The fact that splitting the anterior end decreases speed may indicate that the slowness of mid-pieces and tails relative to heads is due, in part, to anterior injury, but the fact that such posterior pieces are slower than worms with split heads shows that removal of a region with a high metabolic rate has an additionally detrimental effect upon speed. It should be noted that a moderately high speed is maintained despite (presumably) severe injury to the cerebral ganglia. It may be suggested that splitting the anterior end could conceivably lower the rate of vital activities in that region and thus produce slowing down. Any assumptions as to the relative effects of injury to, or total loss of, cerebral ganglia on speed should be received cautiously in view of the behaviour of pieces with regenerated heads; it does not appear that the presence or absence of these organs alone determines the rate of movement. It certainly appears from observation that a split head has its mechanical disadvantages during movement. The speed of regenerated worms is a monument to the hardiness of their species, since they were living under far less favourable conditions, during the process of regeneration, than were the worms in the culture jar from which they were taken ; in point of fact P. nigra tolerates laboratory conditions extremely well, although appearing to creep more and more slowly.
ACKNOWLEDGEMENTS
I am indebted to the Council of Birmingham University for monetary support during this investigation. I wish particularly to thank Professor Doris L. Mackinnon for her kindness in allowing me to work in the Department of Zoology at King’s College; Professor J. S. Huxley and Mr C. Roy took a most kindly interest in the work and I am very grateful to them for their helpful advice. Mr D. L. Gunn was good enough to collect and to send to me fresh supplies of material on several occasions.

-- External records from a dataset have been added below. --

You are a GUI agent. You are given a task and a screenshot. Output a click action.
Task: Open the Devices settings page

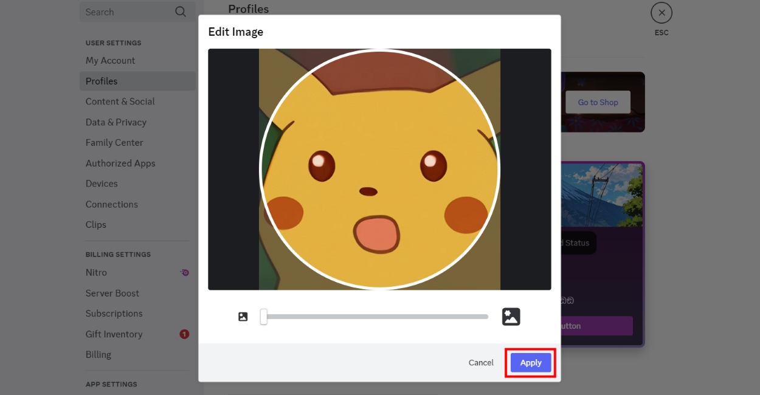(102, 183)
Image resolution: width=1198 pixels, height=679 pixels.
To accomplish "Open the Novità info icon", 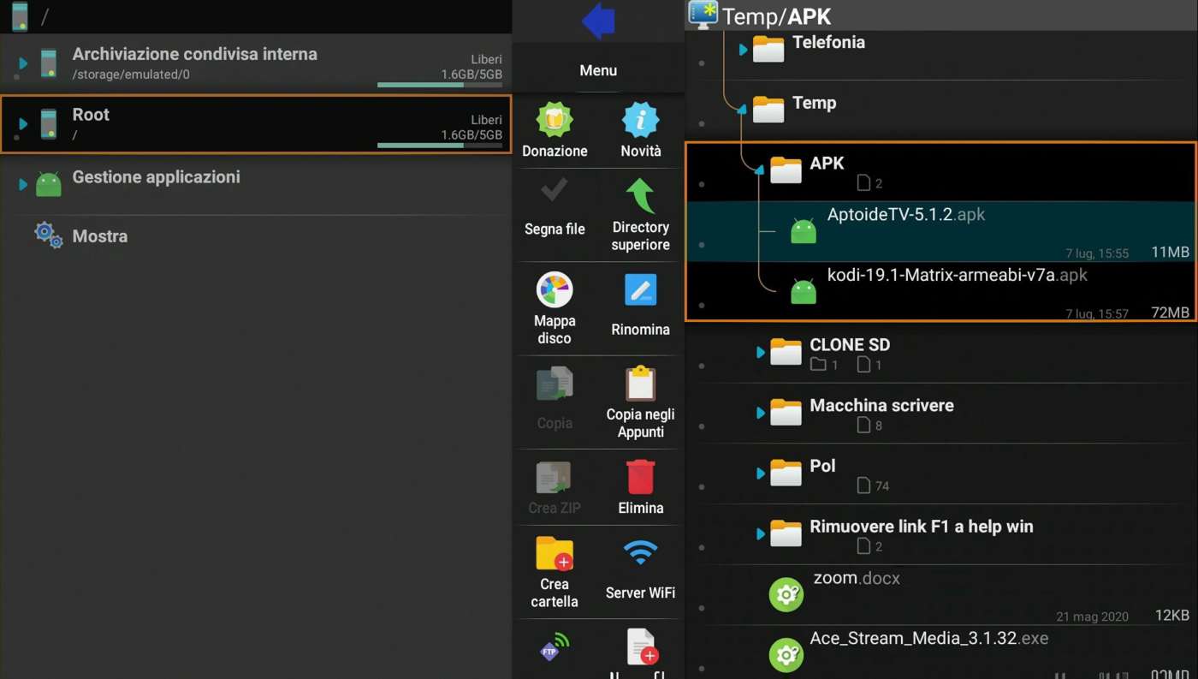I will point(640,120).
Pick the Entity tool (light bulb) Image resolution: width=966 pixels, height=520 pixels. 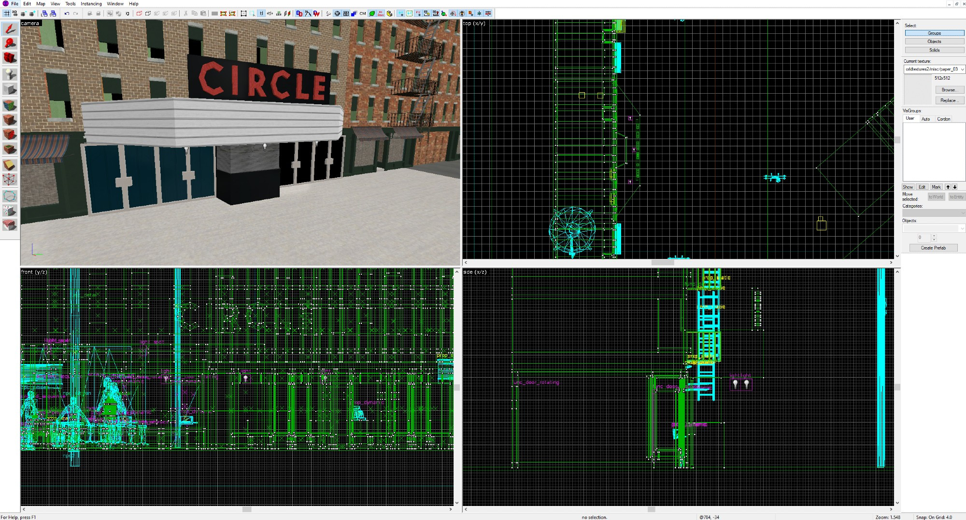pyautogui.click(x=10, y=74)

I have to thank Mr C. F. Hickling for his kindness in reading the manuscript and for very helpful criticism.
REFERENCES
Due to ciliary action and/or pedal waves, as distinct from the muscular crawling (looping) motion often given in response to strong stimulation.

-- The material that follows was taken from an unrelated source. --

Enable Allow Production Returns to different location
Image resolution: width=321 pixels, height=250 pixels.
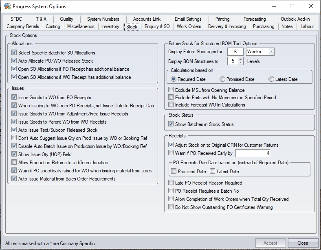(x=14, y=163)
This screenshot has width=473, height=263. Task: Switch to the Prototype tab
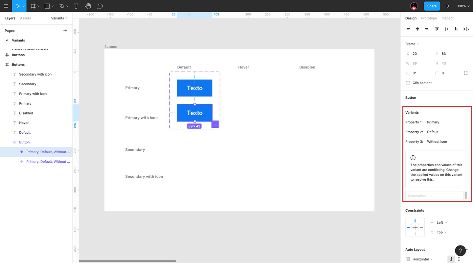(x=429, y=18)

Sometimes a piece died or was entirely quiescent. In Group 1 (see Table I), by error, six trials were made. Five pieces (say heads) × 5 trials each = 25 trials, the normal maximum per group.

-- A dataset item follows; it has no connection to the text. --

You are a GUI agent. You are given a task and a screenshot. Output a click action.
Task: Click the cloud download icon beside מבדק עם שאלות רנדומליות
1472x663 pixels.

One singular form of regenerated head took the form of a surgical “finger-stall”; this might appear to arise from a piece in which the anterior cut had contracted normally, but in which the sides of the concave injured surface had then fused, while growth of fresh tissue anteriorly had extended this into a kind of hood-like head. So far as could be seen the mouth of the “finger-stall” opened backwards and downwards ; this deformity occurred two or three times and was occasionally abbreviated to form a kind of Phrygian cap. Occasionally the hood-like portion appeared to be posterior, which would support the above view as to its formation. Pieces in which regeneration was little advanced, or lacking, were often found to be contracted, and enclosed in transparent v-brown capsules of homy texture, sometimes with an outer mucous envelope in addition.
This time decreased later; see Table VI.
Groups 11-16 received no food; Groups 17–20 were fed, with conceivable effect of lowering rate of deceleration (see “third part of curved” Table VII, Collection 2).
Fig. 3 refers to the Collection I (Groups.1–10) only; similar logarithmic curves were drawn for the Collection 2 (Groups 11-20), but these are omitted for lack of space.